Taal is located 60 kilometres south of Manila, on the island of Luzon and is one of the smallest volcanoes in the country
The Philippines government evacuated people from capital Manila on January 13, 2019, after the Taal volcano started spewing ash and lava. The volcano is located 60 kilometres south of Manila, on the island of Luzon. It is one of the smallest volcanoes in the country.
Some 8,000 people have already been taken to 38 evacuation centres. Government security agencies and other aid organisations like the Red Cross are stationed in villages near Manila, helping people evacuate to safer places. But many residents are not willing to leave their homes. The government has also sent army convoys to help residents.

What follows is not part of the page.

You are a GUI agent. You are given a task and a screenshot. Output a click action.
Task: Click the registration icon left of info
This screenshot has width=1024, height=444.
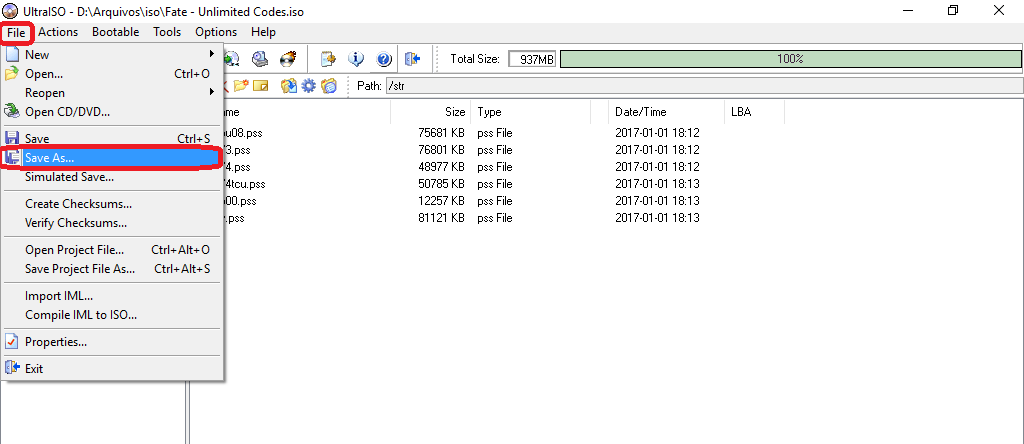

The Philippine Institute of Volcanology and Seismology (PHIVOLCS) raised its alert level to four. The highest alert is five. That indicates an imminent, hazardous eruption. A volcanic tsunami is possible as the Taal lake is very close to the volcano.
The ash from the volcano can travel up to 100 km. It contains microscopic glass shreds, which can penetrate deep into human lungs. It can also contaminate drinking water.

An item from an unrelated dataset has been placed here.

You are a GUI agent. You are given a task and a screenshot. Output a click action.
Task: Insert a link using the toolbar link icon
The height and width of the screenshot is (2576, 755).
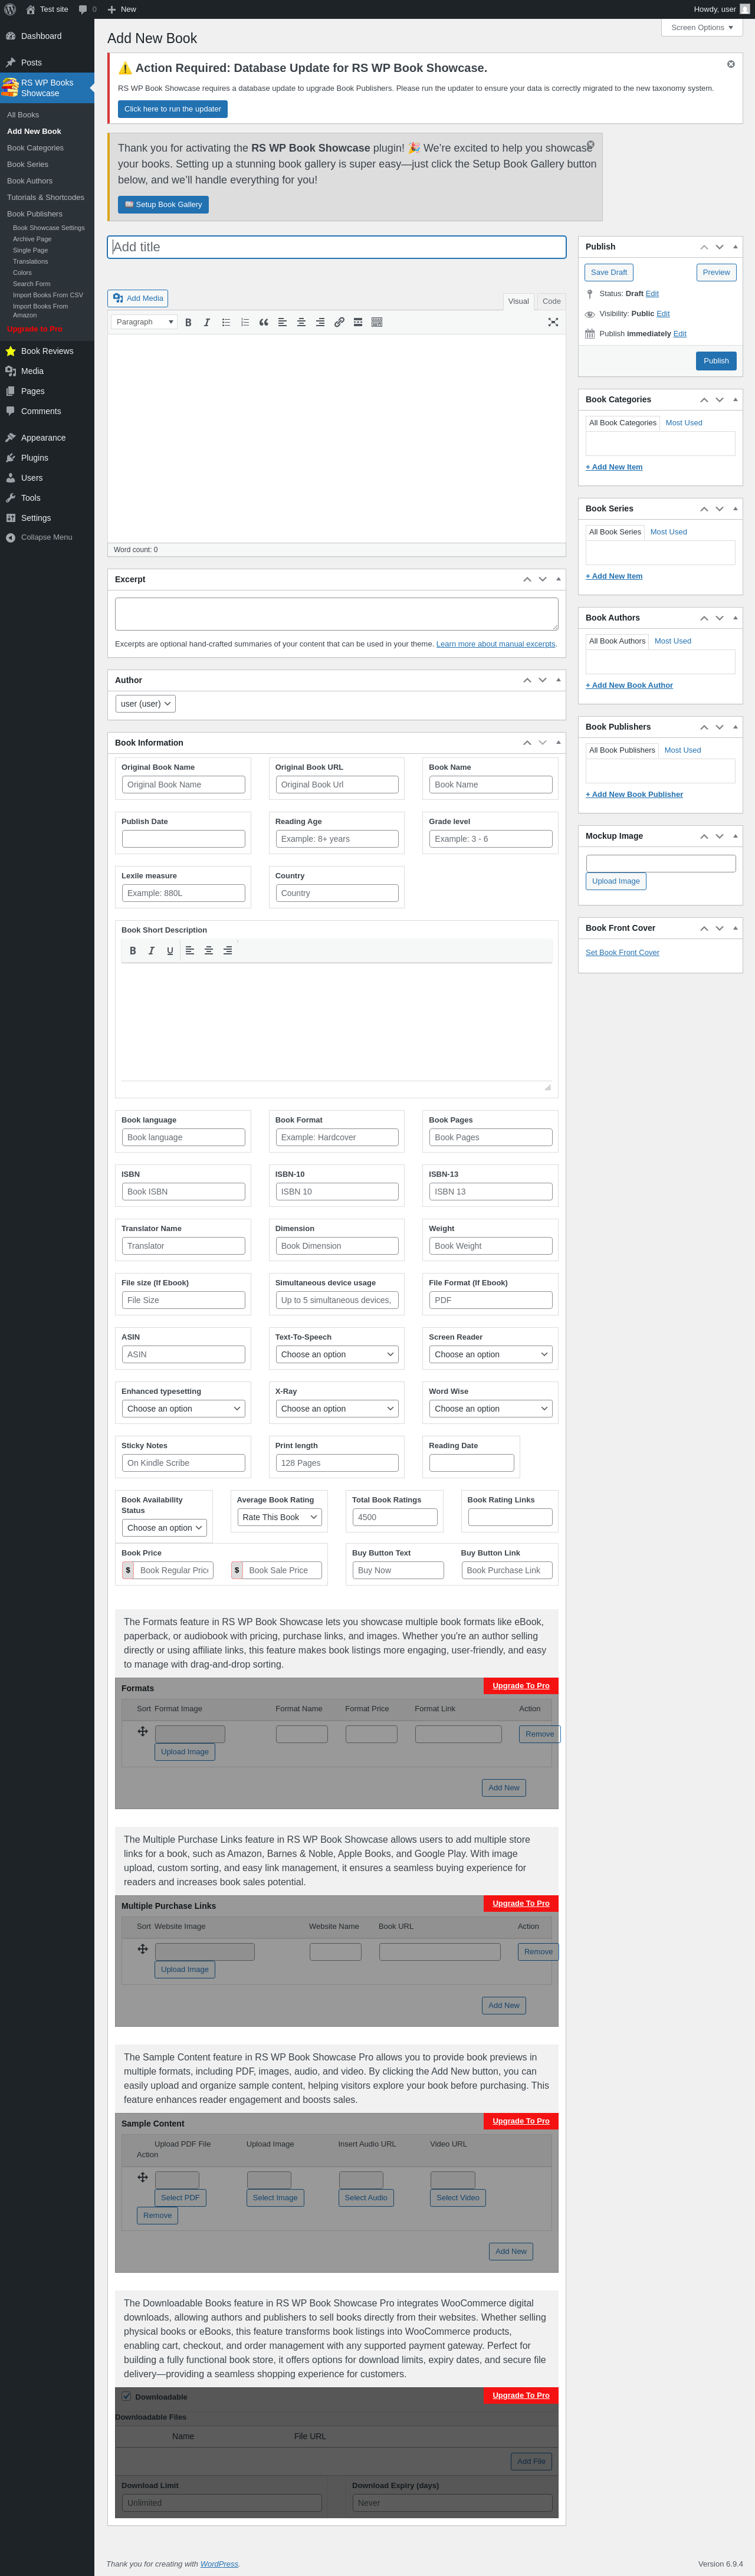(339, 322)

Taal is one of the most active volcanoes in the country; at least 34 eruptions have been recorded in the past 450 years. It is considered a complex volcano — several eruption points have changed over time.

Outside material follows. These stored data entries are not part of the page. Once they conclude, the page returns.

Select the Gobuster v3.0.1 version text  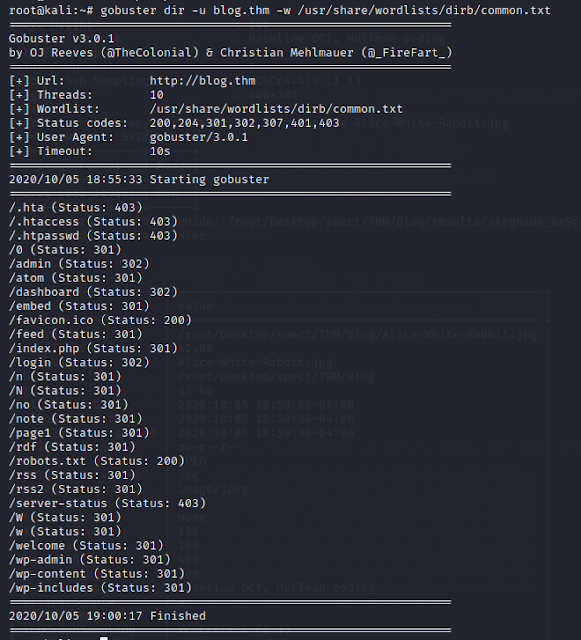62,39
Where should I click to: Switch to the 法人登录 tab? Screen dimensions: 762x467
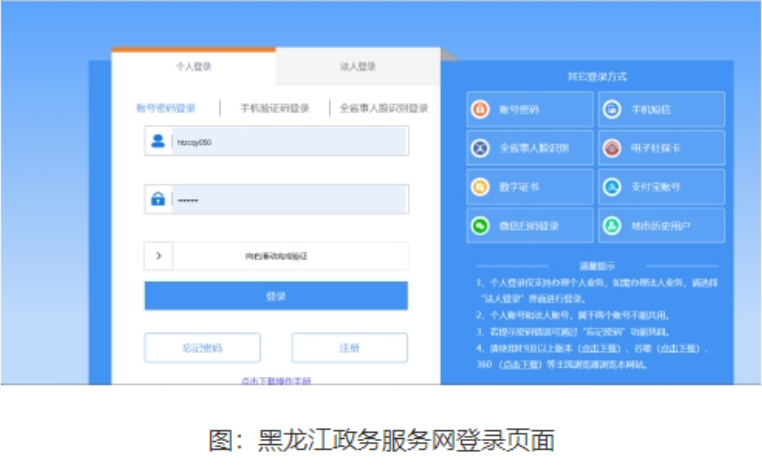[x=357, y=67]
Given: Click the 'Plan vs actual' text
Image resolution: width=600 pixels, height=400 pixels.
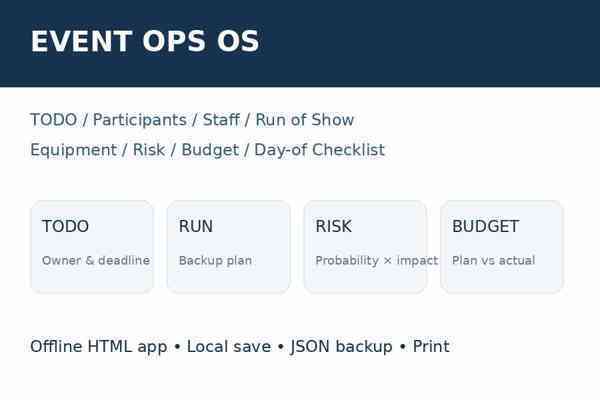Looking at the screenshot, I should tap(494, 260).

It could also affect many farmers and fishermen who live in the area and depend on the lake and its surrounding area for their livelihoods. When the volcano erupted in 1911, it killed about 1,500 people. In 1964, an eruption killed 150 people and in 1974, the eruption lasted several months.
Scientists at PHIVOLCS were monitoring the volcano from March 2019, and were surprised to see its progression in such a short time.